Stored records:
◆ ◆ ◆ ◆

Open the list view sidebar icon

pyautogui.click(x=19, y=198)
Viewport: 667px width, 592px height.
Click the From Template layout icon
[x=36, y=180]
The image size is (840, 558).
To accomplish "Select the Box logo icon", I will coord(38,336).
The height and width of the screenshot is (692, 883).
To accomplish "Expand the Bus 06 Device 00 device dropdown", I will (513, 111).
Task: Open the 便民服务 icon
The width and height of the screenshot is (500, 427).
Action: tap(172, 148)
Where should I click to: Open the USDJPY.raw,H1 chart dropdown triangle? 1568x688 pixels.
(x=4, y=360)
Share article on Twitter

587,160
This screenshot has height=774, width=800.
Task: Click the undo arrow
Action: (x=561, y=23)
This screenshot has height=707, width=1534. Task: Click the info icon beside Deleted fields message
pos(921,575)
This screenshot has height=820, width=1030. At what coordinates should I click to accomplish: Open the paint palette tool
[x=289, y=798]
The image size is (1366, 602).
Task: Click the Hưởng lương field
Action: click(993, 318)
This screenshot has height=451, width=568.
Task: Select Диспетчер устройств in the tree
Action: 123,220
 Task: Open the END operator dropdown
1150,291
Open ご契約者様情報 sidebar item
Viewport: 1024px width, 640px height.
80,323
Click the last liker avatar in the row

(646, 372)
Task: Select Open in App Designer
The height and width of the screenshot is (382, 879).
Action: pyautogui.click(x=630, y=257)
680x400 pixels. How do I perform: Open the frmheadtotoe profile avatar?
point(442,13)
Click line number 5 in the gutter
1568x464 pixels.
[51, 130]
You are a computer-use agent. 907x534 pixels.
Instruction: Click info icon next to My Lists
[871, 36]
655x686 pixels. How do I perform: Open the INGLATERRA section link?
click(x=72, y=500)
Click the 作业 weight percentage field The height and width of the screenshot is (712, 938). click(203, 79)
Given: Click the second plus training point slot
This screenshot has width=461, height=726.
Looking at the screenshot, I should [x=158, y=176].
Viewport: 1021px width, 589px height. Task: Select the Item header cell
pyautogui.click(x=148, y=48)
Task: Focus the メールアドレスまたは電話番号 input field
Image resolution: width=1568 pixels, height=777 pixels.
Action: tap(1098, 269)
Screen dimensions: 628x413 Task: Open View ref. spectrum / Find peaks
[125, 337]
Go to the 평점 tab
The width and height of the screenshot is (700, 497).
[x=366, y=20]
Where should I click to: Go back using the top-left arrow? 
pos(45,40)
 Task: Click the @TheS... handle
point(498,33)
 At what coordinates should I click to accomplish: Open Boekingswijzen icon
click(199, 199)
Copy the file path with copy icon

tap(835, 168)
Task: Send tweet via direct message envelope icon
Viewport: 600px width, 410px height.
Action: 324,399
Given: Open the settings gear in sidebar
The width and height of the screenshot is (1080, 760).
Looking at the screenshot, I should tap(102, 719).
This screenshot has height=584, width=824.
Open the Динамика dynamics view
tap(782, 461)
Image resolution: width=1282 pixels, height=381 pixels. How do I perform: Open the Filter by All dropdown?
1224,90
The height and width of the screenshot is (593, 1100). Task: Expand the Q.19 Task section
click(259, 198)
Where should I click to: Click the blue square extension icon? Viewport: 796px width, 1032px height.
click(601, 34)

◆ ◆ ◆ ◆

*Description of the task*: The lines holding the word "will" are the answer. Find them in the entries and copy them.

*Problem solution*:
To accomplish "Select the Box logo icon", I will coord(38,336).
To accomplish "Expand the Bus 06 Device 00 device dropdown", I will (513, 111).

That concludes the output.